- EXERCISE REQUIREMENTS -
Find and copy each line of the records where the string "will" shows up.

Saved entries:

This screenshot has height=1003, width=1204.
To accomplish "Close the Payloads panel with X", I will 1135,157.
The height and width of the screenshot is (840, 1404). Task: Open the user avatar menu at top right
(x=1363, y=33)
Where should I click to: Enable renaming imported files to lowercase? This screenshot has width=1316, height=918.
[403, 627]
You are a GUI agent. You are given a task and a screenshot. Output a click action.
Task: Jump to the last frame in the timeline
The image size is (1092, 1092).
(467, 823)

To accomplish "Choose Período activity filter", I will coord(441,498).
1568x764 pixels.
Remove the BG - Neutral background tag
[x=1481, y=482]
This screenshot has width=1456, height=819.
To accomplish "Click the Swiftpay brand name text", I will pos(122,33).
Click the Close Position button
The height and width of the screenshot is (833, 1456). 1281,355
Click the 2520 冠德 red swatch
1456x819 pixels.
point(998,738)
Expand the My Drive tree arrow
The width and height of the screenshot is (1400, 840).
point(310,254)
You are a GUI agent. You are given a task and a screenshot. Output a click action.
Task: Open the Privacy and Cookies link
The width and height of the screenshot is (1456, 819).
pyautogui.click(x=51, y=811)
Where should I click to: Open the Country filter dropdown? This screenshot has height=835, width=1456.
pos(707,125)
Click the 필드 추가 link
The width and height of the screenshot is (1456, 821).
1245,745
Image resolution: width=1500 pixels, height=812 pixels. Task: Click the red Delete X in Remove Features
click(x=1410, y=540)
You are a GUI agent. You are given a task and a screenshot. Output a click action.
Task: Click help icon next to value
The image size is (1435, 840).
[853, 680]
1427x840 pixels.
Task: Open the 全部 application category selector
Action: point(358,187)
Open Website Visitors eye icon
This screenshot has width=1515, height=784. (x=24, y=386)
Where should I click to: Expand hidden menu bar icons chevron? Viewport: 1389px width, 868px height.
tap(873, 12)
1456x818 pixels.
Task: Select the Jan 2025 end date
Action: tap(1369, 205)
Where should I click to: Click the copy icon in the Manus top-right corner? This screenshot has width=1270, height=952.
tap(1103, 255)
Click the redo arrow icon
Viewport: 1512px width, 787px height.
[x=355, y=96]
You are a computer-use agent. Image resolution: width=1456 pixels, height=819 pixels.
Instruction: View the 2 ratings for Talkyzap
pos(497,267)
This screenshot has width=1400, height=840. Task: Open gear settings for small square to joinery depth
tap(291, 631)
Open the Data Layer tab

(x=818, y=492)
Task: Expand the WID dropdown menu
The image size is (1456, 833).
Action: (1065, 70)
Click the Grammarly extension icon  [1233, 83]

- OUTPUT OF THE TASK -
To accomplish "Close the Payloads panel with X", I will 1135,157.
To accomplish "Choose Período activity filter", I will coord(441,498).
To accomplish "Click the Swiftpay brand name text", I will pos(122,33).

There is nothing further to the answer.